Grünes Licht für die günstige Finanzierung energieeffizienter kommunaler Beleuchtung gibt die KfW mit dem Start der Förderung "Energieeffiziente Stadtbeleuchtung" zum 01. April 2011: Kommunen, kommunale Unternehmen, z. B. Stadtwerke oder private Energieversorger im Rahmen von PPP-Modellen (öffentlich-private Partnerschaften) können Investitionen in energieeffiziente Anlagen zur Beleuchtung von Straßen, Parkplätzen, Parkhäusern sowie Ampelanlagen mit besonders zinsgünstigen KfW-Darlehen finanzieren.

Auch die Errichtung von Ladestationen für Elektrofahrzeuge ist in Verbindung mit den genannten Investitionen förderfähig. Die KfW bietet den Interessenten deutlich günstigere Konditionen (Premiumförderung) an als in den Basisprogrammen für Kommunen (Investitionskredit Kommunen) und kommunale Unternehmen (Kommunal Investieren). Das Angebot flankiert damit zugleich die Kommunalrichtlinie zur Förderung von Straßenbeleuchtung des Bundesumweltministeriums im Rahmen der Nationalen Klimaschutzinitiative.
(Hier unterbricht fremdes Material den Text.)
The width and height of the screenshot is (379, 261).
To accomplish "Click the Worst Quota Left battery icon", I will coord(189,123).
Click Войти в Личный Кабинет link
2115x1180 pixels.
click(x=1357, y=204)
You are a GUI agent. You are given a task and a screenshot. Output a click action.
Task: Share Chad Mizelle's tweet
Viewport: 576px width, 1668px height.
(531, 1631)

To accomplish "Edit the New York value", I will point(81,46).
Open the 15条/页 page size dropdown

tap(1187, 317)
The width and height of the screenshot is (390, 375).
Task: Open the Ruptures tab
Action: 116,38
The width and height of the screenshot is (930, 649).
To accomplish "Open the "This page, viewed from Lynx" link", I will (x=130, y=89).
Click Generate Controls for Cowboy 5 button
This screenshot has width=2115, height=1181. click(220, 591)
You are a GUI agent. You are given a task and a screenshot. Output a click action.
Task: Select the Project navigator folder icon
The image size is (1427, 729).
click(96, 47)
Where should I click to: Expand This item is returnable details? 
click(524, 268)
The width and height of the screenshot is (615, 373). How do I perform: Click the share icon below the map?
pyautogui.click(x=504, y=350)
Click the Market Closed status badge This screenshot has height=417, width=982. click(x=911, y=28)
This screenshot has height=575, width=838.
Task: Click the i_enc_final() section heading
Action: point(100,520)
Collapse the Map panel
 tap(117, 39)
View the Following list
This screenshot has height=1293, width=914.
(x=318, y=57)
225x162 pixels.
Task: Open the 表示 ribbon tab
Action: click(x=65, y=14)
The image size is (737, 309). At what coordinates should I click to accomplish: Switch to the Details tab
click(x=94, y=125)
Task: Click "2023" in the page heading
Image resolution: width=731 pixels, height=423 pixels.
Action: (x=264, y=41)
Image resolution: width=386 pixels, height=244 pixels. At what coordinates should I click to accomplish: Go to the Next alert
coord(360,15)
Das KfW-Angebot nimmt hinsichtlich der Förderstandards die Anforderungen der ab 2015 geltenden EU-Öko-Design-Richtlinie für Beleuchtungsprodukte vorweg, die auch für industrielle Anlagen bedeutsam werden, und setzt einen Anreiz zu nachhaltigem Wirtschaften in den Kommunen. "Kommunen können bei der Anpassung an die EU-Vorgaben eine Vorreiterrolle übernehmen. Dazu benötigen sie günstige Finanzierungen. Das neue Angebot ist ein wichtiger Akzent unsere Nachhaltigkeitsförderung; der kommunale Klimaschutz wird gestärkt", sagt Dr. Axel Nawrath, Vorstandsmitglied der KfW Bankengruppe.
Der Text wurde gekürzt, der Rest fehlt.